GOAL :: Reproduce every line of the material between the lines holding "Click the second scroll icon with tag" and "will (x=842, y=59).", inclusive, with the requests included. Scale each coordinate in the answers by 2.35, and round the results to whole numbers, with halves rounded up.

MATERIAL SUPPLIED ::
================================

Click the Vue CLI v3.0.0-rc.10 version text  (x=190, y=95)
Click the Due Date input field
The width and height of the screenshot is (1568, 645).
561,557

================================

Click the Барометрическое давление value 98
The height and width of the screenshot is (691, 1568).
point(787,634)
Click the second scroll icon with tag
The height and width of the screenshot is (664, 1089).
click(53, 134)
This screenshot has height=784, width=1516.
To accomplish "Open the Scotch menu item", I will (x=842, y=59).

================================

TASK OUTPUT ::
Click the second scroll icon with tag
The height and width of the screenshot is (664, 1089).
click(125, 315)
This screenshot has height=784, width=1516.
To accomplish "Open the Scotch menu item", I will (x=1979, y=139).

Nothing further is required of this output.